Sicurezza del latto-N-triosio II in qualità di nuovo alimento ai sensi del regolamento (UE) 2015/2283
22 luglio 2026
Nuovi alimenti
A seguito di una richiesta della Commissione Europea, il Panel di esperti scientifici EFSA su nutrizione, nuovi alimenti e allergeni alimentari (NDA) ha pubblicato un'opinione sulla sicurezza del latto-N-triosio II (LNTri II) come novel food ai sensi del Regolamento (UE) 2015/2283. Il nuovo alimento è composto principalmente dall'oligosaccaride del latte umano-identico (HiMO) LNTri II, ma contiene anche D-glucosio, D-galattosio, D-lattosio e latto-N-triitolo. Il nuovo alimento è prodotto mediante fermentazione con un ceppo geneticamente modificato (Kluyveromyces lactis DSM 709-2-02) derivato da K. lactis DSM 70799, ed è destinato all’uso in diversi prodotti alimentari, fra cui formula per lattanti e formula di proseguimento, integratori alimentari, e alimenti destinati a fini medici speciali. La popolazione target è la popolazione generale.
Il Panel NDA ha stabilito che le informazioni relative a identità, processo di produzione, composizione, e specifiche del novel food non sollevino preoccupazioni in materia di sicurezza.
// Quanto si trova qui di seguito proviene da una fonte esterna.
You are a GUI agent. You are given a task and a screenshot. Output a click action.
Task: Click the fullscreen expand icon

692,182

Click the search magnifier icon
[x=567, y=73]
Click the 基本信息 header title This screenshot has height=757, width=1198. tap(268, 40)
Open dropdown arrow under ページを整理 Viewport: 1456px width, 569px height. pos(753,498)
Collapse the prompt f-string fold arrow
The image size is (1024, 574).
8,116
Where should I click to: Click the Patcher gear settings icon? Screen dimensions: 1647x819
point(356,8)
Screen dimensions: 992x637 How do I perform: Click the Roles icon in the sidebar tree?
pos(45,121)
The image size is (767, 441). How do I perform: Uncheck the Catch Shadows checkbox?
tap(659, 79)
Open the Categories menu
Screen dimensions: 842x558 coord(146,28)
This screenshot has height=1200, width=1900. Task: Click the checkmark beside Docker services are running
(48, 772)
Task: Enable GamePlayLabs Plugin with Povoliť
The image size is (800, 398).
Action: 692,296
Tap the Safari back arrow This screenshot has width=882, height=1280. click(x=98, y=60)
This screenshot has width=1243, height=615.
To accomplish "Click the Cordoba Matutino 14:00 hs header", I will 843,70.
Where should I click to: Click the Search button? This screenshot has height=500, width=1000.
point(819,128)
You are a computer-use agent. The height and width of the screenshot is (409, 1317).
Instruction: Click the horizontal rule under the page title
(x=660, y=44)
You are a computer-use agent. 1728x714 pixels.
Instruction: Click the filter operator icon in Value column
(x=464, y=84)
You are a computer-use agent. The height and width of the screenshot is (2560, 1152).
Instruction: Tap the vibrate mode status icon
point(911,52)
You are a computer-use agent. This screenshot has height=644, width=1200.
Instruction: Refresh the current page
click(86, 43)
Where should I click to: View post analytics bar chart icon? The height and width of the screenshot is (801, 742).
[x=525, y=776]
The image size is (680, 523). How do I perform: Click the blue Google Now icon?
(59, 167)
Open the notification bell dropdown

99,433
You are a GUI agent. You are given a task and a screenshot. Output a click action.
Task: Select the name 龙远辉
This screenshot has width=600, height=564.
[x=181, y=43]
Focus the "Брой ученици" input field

In linea con altri HiMO, la valutazione di sicurezza di questo nuovo alimento si basa principalmente sul confronto tra l’assunzione dei lattanti allattati al seno e l’assunzione stimata del novel food:
- L’assunzione giornaliera prevista derivante dal suo impiego nelle formule per lattanti è simile all’assunzione giornaliera media naturale massima stimata nei lattanti allattati al seno.
- L’assunzione giornaliera prevista derivante dal suo impiego come ingrediente alimentare, usato ai livelli massimi di impiego proposti, supera il livello di assunzione dei neonati allattati al seno, in base al peso corporeo, nei neonati e nei bambini.
È importante notare che la stima dell’assunzione naturale non tiene conto della formazione di LNTri II a livello gastrointestinale mediante fermentazione da parte del microbiota intestinale o idrolisi acida.
Sulla base dei dati presentati, il gruppo di esperti scientifici di EFSA ritiene che il consumo del nuovo alimento negli impieghi e ai livelli di impiego proposti non sollevi preoccupazioni in materia di sicurezza e conclude che il novel food sia sicuro alle condizioni d’uso proposte.